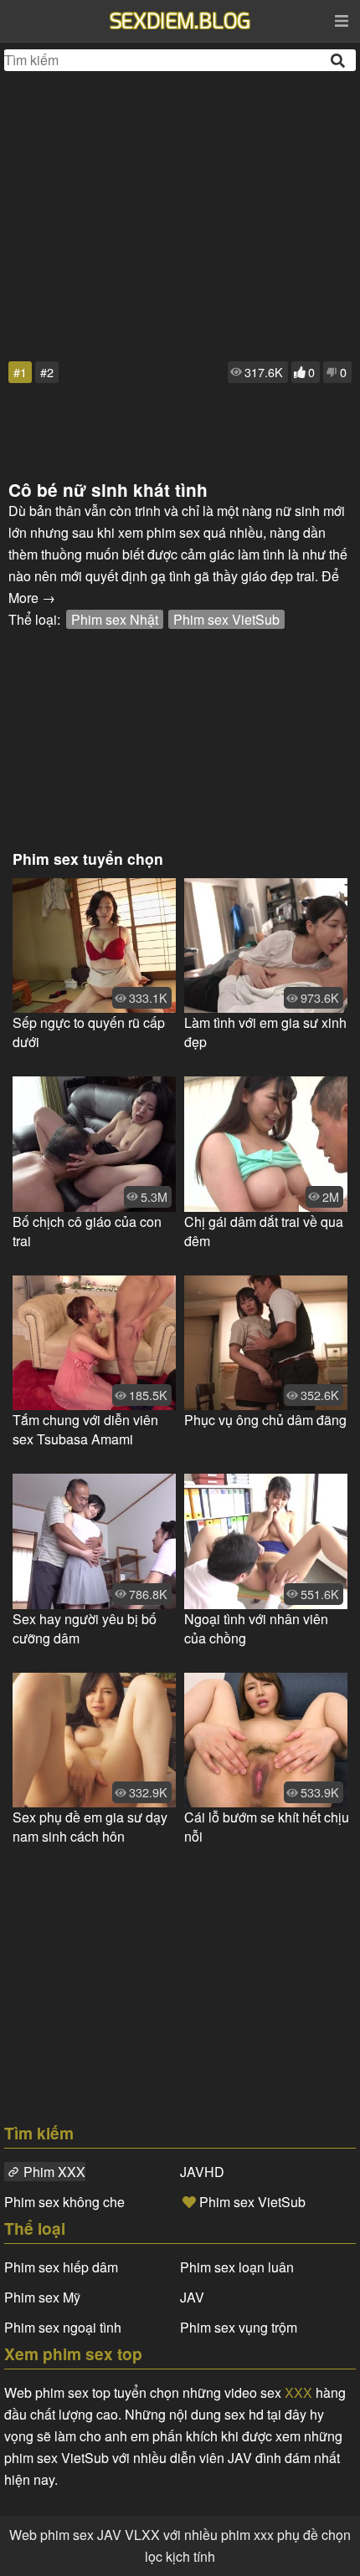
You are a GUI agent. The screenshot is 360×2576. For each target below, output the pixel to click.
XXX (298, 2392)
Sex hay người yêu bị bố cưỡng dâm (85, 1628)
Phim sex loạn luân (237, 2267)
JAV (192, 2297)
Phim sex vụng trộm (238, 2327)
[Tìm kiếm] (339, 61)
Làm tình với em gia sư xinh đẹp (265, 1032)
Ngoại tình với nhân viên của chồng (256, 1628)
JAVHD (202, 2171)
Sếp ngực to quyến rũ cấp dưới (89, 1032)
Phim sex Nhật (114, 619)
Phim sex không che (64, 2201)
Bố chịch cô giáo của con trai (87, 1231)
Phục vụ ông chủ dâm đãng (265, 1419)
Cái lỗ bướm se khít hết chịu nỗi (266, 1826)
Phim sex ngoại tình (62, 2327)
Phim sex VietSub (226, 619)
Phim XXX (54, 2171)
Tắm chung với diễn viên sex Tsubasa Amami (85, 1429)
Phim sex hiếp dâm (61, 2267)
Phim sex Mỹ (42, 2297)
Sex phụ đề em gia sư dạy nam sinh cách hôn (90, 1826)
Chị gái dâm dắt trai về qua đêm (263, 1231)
——————
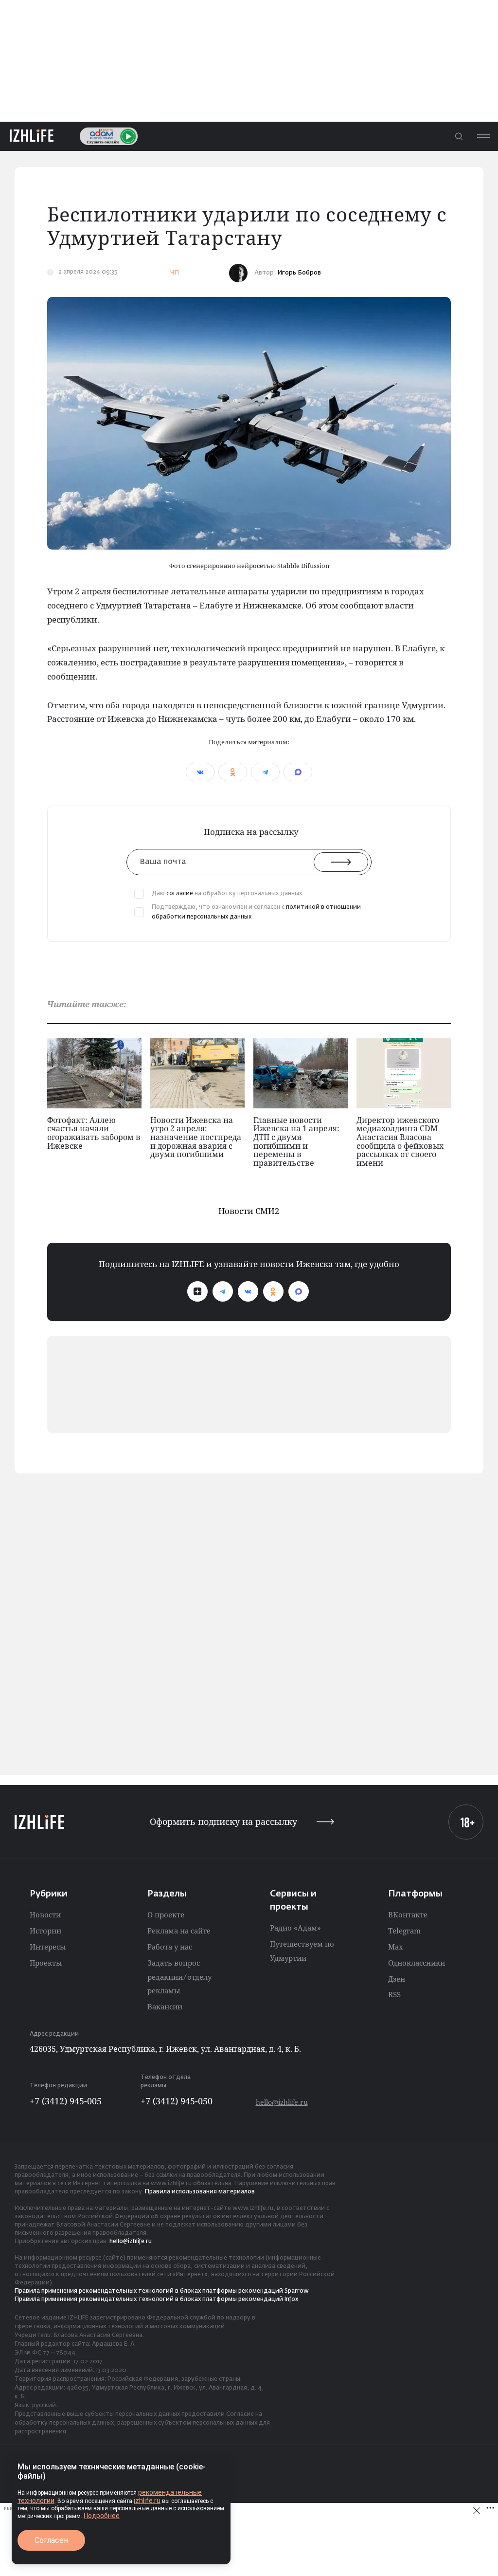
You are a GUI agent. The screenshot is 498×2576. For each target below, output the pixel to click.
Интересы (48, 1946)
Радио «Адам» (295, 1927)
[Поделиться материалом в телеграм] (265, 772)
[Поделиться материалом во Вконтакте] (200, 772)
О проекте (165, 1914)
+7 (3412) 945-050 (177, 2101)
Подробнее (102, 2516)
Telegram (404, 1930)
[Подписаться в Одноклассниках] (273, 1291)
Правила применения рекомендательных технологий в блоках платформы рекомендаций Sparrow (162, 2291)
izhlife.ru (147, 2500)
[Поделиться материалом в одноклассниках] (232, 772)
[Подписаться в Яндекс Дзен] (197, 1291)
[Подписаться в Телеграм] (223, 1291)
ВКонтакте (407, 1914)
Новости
——————
In the entries above, please find the line with "Cái lỗ bướm se khít hết chịu nỗi (266, 1826)" and the line with "Chị gái dâm dắt trai về qua đêm (263, 1231)", then write out exactly those two lines and every line between them, and nothing more.

The answer:
Cái lỗ bướm se khít hết chịu nỗi (266, 1826)
Phim sex ngoại tình (62, 2327)
Phim sex VietSub (226, 619)
Phim XXX (54, 2171)
Tắm chung với diễn viên sex Tsubasa Amami (85, 1429)
Phim sex hiếp dâm (61, 2267)
Phim sex Mỹ (42, 2297)
Sex phụ đề em gia sư dạy nam sinh cách hôn (90, 1826)
Chị gái dâm dắt trai về qua đêm (263, 1231)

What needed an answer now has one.